By humanistic education, I mean all those channels and institutions that broaden the vision of persons regarding life’s possibilities. Financial stringencies beset all levels of schools, from Head Start to graduate schools. The easy temptation for bureaucrats is to trim humanistic programs--art, music, literature, philosophy, comparative literature. The battle cry is often a "return to the basics." But the most basic matters are those which expand imaginations, which expand alternatives, which humanize learners. We might all do with an annual rereading of John Dewey on such issues.

On more theoretical levels, various aspects of postmodernisms introduce critiques of culture which need to be answered. There are profound differences between the kinds of anti-absolutism that humanism has championed and the kinds of absolute relativism in vogue in some contemporary circles. Russell Jacoby’s Dogmatic Wisdom: How the Culture Wars Divert Education and Distract America (Doubleday, 1994).

This emerges most sharply in relation to science-in-society, my second concern. The correlations between reason and science have been central since the Enlightenment (a connection underscored by postmodern attacks on both). At the same time, humanism has always allied itself with science as our prime way of knowing and with its engine-and-resultant, technology. Humanists have seldom fallen into positivistic positions wherein science was morally neutral and irrelevant.

This is precisely the point being made by various religious fundamentalisms which would dictate what sciences can and cannot explore. By their backgrounds, education, and ideology, humanists can make unique contributions here. We need to keep at our homework, and I have some suggestions to make. Start with Philip Kitcher’s The Advancement of Science: Science without Legend, Objectivity without Illusions (Oxford, 1993). Parts of this are tough going, but this brilliant philosopher of science sifts current controversies in comprehensive ways. See particularly his discussions of Darwin, reason, and progress. Also valuable is Gerald Holton’s Science and Anti-Science (Harvard, 1993).

Philip Regal’s The Anatomy of Judgment (Minnesota, 1990) moves more directly into the policy issues surrounding science in our world, and does an excellent job laying out the gray areas where knowledge and policy intersect.

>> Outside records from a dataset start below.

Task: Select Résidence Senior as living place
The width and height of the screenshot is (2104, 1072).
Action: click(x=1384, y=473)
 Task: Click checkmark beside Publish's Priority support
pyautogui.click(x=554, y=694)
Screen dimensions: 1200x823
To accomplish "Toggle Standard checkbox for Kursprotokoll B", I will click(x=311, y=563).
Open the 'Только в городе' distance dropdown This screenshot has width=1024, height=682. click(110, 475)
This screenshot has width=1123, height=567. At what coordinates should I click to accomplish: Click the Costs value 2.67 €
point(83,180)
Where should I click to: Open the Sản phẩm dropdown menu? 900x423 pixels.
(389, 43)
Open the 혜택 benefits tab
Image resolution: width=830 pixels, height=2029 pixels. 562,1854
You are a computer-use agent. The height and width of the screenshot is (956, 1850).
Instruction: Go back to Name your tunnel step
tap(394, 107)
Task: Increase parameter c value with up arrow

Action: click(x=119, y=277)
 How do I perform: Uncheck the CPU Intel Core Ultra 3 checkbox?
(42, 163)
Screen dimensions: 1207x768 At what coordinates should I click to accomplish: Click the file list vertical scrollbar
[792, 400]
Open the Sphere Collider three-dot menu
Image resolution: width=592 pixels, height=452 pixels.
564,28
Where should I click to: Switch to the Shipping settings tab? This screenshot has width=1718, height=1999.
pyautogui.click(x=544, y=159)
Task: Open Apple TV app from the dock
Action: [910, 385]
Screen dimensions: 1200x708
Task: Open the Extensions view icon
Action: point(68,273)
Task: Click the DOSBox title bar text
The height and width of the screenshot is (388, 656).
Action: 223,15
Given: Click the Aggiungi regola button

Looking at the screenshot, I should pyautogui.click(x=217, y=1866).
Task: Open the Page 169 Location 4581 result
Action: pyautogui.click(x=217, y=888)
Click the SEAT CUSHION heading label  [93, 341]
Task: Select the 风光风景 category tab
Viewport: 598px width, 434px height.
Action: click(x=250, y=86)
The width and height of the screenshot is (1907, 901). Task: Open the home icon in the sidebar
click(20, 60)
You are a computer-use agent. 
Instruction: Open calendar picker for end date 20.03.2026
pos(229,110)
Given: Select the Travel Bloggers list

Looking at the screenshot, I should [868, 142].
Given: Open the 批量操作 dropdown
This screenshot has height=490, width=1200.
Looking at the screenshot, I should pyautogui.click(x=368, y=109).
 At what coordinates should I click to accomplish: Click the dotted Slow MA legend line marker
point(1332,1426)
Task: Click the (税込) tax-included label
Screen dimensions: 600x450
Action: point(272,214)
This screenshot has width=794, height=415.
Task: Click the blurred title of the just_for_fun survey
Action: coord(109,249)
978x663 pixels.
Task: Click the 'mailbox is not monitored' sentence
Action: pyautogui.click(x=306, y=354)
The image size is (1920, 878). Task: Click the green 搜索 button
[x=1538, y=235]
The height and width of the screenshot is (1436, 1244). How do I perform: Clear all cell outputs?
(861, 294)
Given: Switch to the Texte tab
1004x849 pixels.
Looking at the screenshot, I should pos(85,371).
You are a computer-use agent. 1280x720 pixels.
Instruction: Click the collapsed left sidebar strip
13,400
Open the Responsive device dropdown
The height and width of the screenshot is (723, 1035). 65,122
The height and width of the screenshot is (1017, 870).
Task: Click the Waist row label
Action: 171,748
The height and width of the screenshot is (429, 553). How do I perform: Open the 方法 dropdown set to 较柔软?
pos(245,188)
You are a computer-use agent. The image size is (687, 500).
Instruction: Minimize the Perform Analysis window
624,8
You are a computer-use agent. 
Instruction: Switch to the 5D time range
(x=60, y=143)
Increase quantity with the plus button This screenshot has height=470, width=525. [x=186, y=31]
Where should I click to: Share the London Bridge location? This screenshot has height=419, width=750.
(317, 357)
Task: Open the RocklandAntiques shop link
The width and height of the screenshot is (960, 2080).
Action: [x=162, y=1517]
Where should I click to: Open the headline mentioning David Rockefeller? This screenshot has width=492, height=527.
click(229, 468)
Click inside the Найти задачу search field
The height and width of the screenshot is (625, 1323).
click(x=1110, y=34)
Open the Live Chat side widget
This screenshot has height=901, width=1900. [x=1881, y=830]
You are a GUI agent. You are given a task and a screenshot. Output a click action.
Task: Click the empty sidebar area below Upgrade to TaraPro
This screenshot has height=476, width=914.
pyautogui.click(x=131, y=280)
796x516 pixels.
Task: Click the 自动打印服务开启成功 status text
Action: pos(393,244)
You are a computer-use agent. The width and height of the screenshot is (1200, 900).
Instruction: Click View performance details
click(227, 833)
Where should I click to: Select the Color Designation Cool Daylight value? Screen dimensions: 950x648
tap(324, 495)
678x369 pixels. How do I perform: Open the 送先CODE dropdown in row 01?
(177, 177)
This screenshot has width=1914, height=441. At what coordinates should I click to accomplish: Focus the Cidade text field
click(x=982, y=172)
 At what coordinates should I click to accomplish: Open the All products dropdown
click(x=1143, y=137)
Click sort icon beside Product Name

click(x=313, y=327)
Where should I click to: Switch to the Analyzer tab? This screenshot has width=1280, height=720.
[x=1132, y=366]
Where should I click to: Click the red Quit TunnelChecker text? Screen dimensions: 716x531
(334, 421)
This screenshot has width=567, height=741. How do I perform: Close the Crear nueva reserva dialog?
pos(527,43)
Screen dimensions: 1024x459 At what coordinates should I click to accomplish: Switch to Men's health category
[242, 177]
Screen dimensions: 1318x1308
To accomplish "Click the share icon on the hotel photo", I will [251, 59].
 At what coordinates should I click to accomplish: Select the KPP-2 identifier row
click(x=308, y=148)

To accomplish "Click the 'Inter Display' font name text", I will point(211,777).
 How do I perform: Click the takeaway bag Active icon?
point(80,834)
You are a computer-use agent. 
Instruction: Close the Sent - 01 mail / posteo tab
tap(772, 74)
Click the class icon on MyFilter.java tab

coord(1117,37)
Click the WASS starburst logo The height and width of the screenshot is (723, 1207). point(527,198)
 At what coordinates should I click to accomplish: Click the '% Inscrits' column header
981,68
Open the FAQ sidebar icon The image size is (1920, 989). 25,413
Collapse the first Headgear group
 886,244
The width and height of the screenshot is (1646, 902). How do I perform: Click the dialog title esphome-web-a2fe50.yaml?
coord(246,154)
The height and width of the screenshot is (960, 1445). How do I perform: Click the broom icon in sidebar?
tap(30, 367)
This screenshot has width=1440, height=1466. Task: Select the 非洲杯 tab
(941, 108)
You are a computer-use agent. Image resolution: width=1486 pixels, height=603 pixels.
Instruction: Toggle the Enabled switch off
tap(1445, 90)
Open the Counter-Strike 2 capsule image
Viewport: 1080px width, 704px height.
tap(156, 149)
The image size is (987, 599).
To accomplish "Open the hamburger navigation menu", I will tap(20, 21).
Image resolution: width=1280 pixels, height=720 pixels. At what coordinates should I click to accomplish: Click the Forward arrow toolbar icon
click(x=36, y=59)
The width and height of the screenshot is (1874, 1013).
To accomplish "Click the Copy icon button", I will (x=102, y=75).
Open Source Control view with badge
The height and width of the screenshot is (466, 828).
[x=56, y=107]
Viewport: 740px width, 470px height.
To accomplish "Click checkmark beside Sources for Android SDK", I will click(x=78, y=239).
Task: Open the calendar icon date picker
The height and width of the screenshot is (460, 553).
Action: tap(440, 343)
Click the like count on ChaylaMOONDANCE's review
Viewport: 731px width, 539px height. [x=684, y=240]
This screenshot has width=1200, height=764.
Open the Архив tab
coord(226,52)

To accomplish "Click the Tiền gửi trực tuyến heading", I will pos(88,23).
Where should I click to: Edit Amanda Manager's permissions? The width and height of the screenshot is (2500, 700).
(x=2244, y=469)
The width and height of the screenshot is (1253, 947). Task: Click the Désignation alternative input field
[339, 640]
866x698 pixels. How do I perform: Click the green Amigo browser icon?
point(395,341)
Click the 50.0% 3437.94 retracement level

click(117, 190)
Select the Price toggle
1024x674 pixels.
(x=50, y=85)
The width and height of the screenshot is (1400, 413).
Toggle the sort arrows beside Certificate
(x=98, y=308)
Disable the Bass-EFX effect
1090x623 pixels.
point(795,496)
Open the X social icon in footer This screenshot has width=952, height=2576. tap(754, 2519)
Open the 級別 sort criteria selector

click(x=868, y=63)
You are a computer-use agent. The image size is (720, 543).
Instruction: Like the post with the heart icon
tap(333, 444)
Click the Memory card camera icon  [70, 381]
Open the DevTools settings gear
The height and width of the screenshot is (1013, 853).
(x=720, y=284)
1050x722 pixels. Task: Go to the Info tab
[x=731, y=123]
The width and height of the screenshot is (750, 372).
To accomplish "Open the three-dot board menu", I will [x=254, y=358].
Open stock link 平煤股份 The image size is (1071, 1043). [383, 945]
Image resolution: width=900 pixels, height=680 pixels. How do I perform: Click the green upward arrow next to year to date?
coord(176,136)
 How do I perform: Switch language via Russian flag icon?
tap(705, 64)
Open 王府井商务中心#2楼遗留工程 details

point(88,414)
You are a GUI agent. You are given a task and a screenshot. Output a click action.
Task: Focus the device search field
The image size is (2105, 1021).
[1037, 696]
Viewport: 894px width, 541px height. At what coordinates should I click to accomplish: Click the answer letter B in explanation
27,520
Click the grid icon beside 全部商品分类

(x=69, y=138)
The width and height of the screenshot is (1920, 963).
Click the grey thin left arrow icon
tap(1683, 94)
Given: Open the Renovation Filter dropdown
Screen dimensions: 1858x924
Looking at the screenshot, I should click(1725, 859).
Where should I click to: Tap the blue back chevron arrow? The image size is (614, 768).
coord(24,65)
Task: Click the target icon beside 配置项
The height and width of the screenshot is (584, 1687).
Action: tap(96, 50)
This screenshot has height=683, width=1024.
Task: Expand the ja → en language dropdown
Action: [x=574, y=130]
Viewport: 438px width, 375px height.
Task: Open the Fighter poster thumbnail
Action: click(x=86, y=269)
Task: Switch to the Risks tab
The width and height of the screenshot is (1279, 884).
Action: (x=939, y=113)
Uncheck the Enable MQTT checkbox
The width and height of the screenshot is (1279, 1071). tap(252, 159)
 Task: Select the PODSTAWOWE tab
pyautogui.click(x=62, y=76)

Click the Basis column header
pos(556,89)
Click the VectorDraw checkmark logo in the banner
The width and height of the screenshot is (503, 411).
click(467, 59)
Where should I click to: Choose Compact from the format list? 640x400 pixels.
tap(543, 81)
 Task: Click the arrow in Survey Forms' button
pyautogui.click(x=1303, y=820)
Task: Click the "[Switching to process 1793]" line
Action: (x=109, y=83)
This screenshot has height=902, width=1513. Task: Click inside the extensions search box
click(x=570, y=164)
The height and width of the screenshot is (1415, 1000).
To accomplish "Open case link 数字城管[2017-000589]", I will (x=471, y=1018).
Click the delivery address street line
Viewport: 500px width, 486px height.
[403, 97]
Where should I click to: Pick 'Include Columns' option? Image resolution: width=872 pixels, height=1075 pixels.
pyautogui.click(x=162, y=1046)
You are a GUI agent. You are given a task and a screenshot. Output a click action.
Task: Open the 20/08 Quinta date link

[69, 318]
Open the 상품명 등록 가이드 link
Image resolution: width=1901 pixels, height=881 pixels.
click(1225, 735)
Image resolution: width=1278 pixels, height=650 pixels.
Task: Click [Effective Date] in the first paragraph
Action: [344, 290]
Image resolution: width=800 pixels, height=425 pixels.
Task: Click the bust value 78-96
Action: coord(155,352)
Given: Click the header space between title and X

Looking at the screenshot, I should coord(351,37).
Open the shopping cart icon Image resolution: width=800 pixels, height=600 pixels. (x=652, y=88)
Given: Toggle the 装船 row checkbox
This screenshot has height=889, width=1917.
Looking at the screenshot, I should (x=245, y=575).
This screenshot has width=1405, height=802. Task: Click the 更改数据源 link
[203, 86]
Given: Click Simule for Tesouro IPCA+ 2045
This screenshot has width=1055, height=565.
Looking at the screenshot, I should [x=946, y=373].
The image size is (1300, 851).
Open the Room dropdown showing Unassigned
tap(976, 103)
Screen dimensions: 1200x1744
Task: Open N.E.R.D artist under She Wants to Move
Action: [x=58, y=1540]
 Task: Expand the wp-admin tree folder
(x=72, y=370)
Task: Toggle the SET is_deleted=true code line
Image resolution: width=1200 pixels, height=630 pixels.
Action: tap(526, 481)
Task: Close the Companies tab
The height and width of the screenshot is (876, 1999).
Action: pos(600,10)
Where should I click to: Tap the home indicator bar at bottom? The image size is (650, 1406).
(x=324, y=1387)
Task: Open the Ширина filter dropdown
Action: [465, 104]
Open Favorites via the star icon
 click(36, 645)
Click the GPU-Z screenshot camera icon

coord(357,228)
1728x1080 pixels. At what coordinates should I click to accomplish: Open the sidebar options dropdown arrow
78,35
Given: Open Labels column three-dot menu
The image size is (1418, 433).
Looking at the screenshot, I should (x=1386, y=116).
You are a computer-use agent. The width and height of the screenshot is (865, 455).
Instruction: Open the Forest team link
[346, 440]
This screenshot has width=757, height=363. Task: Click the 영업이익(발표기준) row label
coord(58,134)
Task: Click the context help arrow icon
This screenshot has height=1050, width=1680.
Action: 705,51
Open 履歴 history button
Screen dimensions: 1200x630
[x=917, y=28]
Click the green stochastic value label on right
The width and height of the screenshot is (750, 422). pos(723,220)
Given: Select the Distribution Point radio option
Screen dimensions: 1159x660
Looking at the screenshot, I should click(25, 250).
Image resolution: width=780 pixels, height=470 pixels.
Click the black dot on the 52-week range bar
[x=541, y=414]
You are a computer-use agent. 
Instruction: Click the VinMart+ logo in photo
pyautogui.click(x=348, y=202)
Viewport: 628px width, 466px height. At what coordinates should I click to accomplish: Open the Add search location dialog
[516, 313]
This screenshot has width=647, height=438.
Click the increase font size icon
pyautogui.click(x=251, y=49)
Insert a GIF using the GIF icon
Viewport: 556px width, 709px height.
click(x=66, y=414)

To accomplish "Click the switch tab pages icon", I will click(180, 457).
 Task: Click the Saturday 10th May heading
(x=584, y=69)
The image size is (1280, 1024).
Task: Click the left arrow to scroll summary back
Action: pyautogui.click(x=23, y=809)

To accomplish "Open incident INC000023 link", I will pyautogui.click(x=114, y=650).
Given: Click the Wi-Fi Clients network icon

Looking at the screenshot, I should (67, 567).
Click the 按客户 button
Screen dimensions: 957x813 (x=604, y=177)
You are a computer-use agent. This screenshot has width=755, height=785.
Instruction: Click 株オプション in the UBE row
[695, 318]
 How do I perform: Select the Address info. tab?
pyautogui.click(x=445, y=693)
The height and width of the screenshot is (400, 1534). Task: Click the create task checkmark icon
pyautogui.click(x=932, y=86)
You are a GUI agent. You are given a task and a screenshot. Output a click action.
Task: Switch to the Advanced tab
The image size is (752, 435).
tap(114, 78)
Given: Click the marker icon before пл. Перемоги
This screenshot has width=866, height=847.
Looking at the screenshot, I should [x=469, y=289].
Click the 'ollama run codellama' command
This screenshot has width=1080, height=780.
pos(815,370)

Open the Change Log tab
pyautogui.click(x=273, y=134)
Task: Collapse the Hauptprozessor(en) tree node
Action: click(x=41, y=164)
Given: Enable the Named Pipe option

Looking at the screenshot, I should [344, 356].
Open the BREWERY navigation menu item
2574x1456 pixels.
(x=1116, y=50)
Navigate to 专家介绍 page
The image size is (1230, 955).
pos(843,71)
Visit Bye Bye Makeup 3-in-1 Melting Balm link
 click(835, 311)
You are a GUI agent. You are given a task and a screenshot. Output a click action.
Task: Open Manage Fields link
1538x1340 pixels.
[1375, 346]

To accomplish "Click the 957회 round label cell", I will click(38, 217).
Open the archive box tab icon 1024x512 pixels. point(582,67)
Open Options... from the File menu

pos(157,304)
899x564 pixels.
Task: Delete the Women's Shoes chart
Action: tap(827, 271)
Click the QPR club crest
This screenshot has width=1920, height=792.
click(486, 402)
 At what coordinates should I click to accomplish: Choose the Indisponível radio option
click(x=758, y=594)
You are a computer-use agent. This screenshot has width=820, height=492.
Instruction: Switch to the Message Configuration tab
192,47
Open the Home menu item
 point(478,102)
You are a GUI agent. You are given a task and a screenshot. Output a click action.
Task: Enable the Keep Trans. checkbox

Also on my must-read list is Paul Gross & Norman Leavitt, Higher Superstition: The Academic Left and its Quarrels with Science (Johns Hopkins, 1994). Theirs is a brilliant and necessary book (representing years away from the bench and study. They have plowed through vast bodies and anti-science&endash;feminist, postmodern, environmentalist, Afro-centric&endash;to give us this devastating critique. A bonus is that it is written in high literary style!

The books I have been mentioning are valuable in mapping the field. But as a bonanza of new ideas, let me suggest John Brockman The Third Culture: Beyond the Scientific Revolution (Simon & Schuster, 1995). This book and some of its auxiliary readings, will keep you stirred up for years. Brockman owns a literary agency and describes this as an oral history, condensed from long taped interviews with such innovators as Stephen Hawking, Roger Penrose, Richard Dawkins, Murray Gell-Man, Stephen Jay Gould. He sees them as unusual scientists in their ability also to relate to a larger world and to make their ideas understandable as relating to those relationships.